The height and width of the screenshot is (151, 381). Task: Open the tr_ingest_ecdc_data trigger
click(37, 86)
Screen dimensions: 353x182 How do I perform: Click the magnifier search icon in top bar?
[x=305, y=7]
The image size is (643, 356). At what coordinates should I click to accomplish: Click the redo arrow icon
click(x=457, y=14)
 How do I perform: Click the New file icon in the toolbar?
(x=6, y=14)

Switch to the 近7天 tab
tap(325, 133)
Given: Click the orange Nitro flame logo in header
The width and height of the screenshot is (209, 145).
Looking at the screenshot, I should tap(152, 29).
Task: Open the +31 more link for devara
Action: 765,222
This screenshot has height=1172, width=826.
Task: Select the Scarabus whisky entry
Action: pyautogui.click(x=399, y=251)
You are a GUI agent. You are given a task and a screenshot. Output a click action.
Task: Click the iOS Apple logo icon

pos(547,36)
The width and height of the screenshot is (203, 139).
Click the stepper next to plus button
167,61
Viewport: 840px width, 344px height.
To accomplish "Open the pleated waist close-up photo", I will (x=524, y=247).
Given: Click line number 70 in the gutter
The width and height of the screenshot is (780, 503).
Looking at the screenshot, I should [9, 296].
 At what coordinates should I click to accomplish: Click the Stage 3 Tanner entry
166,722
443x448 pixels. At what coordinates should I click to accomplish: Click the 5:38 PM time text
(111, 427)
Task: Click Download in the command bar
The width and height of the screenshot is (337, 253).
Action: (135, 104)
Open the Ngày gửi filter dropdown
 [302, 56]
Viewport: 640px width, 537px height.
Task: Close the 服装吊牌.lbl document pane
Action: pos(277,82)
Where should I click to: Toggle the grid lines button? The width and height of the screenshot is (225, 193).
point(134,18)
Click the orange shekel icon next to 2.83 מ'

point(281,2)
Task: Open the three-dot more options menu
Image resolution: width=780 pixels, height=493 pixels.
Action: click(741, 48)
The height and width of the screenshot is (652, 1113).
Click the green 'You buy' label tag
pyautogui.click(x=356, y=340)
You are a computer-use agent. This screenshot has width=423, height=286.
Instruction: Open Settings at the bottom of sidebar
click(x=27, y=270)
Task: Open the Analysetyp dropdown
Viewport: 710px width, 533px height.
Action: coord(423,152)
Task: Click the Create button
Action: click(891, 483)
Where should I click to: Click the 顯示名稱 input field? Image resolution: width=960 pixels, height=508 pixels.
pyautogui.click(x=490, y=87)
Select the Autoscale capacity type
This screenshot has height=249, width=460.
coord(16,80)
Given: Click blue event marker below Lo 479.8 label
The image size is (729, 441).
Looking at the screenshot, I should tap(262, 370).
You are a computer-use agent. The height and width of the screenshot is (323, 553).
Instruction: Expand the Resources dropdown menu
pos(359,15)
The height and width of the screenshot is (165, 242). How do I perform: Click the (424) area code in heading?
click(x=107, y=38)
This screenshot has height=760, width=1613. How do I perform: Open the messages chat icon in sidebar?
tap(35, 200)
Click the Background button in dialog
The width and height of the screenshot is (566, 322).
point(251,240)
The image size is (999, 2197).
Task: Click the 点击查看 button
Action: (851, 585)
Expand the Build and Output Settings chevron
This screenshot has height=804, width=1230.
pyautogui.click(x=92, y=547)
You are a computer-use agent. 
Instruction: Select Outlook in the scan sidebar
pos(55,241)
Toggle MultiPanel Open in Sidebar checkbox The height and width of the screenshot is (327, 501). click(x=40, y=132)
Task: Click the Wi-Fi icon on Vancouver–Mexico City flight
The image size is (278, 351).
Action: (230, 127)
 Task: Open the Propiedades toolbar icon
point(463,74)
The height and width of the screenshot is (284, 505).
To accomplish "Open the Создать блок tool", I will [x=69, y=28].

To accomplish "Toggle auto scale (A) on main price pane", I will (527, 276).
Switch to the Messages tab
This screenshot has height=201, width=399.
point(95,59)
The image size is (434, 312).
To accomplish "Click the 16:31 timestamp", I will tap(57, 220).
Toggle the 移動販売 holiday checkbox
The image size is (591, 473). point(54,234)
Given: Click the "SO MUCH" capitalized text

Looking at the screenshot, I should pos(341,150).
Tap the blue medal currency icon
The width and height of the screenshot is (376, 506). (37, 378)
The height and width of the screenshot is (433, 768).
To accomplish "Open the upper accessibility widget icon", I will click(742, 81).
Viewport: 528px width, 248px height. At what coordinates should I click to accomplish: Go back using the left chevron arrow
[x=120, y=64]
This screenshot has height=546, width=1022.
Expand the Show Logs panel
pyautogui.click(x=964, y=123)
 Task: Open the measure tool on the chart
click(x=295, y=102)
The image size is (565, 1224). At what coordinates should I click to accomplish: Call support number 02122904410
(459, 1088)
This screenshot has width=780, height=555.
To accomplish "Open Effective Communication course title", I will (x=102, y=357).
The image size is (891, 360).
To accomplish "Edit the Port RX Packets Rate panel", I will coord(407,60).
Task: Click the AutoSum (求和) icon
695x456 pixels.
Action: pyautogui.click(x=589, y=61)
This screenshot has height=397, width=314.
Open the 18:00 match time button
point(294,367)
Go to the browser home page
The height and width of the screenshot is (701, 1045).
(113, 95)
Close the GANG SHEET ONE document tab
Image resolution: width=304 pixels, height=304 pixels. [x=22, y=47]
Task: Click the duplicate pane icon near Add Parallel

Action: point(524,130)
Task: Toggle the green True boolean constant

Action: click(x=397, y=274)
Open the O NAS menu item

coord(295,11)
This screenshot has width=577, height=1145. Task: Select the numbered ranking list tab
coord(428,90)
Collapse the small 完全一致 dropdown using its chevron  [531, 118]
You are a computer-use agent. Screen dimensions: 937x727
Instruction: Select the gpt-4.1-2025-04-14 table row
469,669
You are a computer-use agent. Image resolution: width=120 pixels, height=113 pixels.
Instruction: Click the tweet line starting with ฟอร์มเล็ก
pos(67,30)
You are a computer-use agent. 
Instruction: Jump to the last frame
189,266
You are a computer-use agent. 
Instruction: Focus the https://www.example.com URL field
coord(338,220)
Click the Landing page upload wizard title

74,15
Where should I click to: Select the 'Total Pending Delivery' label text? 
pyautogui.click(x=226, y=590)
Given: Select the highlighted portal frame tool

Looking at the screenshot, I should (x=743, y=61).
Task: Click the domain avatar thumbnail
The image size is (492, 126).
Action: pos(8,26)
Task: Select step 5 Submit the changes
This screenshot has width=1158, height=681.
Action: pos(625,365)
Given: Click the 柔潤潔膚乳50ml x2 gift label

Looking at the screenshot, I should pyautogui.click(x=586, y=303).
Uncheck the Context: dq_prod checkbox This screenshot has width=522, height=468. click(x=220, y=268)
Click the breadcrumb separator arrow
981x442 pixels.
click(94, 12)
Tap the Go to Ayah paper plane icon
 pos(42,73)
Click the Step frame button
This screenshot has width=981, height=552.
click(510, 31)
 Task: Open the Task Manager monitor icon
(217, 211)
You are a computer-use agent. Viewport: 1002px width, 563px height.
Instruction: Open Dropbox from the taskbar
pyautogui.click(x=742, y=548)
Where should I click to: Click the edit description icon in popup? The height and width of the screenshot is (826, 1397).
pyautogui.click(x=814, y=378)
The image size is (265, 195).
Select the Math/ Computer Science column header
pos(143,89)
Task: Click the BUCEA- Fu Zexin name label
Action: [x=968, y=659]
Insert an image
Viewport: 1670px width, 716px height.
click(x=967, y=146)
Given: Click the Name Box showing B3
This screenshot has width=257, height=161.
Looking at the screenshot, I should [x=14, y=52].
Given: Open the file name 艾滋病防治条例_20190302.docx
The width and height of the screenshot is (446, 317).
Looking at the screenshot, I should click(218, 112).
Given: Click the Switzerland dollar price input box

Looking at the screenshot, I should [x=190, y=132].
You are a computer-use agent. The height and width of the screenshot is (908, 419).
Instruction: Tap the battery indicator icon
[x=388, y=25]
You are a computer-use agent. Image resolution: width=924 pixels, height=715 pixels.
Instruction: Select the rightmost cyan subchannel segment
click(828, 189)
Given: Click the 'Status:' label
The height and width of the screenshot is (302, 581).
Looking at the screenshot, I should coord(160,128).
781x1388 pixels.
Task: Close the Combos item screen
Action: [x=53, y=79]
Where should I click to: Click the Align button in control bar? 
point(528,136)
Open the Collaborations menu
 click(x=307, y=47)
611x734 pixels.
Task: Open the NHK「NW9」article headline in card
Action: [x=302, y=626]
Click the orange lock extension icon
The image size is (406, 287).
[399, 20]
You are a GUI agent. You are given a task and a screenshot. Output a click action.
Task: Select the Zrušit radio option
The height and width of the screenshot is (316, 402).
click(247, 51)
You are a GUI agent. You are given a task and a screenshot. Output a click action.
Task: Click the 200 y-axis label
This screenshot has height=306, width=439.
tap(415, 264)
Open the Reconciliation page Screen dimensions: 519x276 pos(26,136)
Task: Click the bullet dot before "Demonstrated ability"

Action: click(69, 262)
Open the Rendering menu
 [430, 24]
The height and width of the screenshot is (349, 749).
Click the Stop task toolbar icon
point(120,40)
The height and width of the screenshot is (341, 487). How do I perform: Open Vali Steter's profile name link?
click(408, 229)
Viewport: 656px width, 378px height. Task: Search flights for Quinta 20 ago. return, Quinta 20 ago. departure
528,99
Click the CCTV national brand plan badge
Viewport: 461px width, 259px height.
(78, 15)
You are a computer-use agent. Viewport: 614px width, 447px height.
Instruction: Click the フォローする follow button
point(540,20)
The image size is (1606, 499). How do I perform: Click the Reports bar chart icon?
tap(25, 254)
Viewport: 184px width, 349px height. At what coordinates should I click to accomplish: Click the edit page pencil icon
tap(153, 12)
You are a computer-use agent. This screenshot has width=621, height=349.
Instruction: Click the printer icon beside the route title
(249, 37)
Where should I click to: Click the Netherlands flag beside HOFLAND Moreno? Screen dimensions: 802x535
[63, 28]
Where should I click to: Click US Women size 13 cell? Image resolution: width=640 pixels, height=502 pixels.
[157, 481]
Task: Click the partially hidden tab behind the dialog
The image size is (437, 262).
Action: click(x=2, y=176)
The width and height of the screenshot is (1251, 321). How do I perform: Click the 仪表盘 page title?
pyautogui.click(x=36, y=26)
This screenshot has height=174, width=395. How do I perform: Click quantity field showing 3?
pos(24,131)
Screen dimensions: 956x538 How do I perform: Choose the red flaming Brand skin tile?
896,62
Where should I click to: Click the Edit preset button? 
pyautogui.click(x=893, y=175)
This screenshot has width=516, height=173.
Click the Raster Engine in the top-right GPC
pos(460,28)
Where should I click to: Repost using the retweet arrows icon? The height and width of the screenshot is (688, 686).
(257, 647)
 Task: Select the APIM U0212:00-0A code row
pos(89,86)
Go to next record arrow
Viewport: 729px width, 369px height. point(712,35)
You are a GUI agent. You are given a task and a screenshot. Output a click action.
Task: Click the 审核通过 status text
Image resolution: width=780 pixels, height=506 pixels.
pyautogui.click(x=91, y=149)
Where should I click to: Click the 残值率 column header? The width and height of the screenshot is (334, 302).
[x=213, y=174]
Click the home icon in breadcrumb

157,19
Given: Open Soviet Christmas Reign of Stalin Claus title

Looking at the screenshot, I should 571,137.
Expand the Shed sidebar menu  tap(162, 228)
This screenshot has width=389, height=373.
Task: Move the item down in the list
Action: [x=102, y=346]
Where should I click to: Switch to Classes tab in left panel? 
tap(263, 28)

----

__EXERCISE__. Working from the material above, restate word for word the lines between the line with "695x456 pixels." and the line with "Task: Select step 5 Submit the changes", both included, and only those.

__REPLY__.
695x456 pixels.
Action: pyautogui.click(x=589, y=61)
This screenshot has height=397, width=314.
Open the 18:00 match time button
point(294,367)
Go to the browser home page
The height and width of the screenshot is (701, 1045).
(113, 95)
Close the GANG SHEET ONE document tab
Image resolution: width=304 pixels, height=304 pixels. [x=22, y=47]
Task: Click the duplicate pane icon near Add Parallel

Action: point(524,130)
Task: Toggle the green True boolean constant

Action: click(x=397, y=274)
Open the O NAS menu item

coord(295,11)
This screenshot has width=577, height=1145. Task: Select the numbered ranking list tab
coord(428,90)
Collapse the small 完全一致 dropdown using its chevron  [531, 118]
You are a computer-use agent. Screen dimensions: 937x727
Instruction: Select the gpt-4.1-2025-04-14 table row
469,669
You are a computer-use agent. Image resolution: width=120 pixels, height=113 pixels.
Instruction: Click the tweet line starting with ฟอร์มเล็ก
pos(67,30)
You are a computer-use agent. 
Instruction: Jump to the last frame
189,266
You are a computer-use agent. 
Instruction: Focus the https://www.example.com URL field
coord(338,220)
Click the Landing page upload wizard title

74,15
Where should I click to: Select the 'Total Pending Delivery' label text? 
pyautogui.click(x=226, y=590)
Given: Select the highlighted portal frame tool

Looking at the screenshot, I should (x=743, y=61).
Task: Click the domain avatar thumbnail
The image size is (492, 126).
Action: pos(8,26)
Task: Select step 5 Submit the changes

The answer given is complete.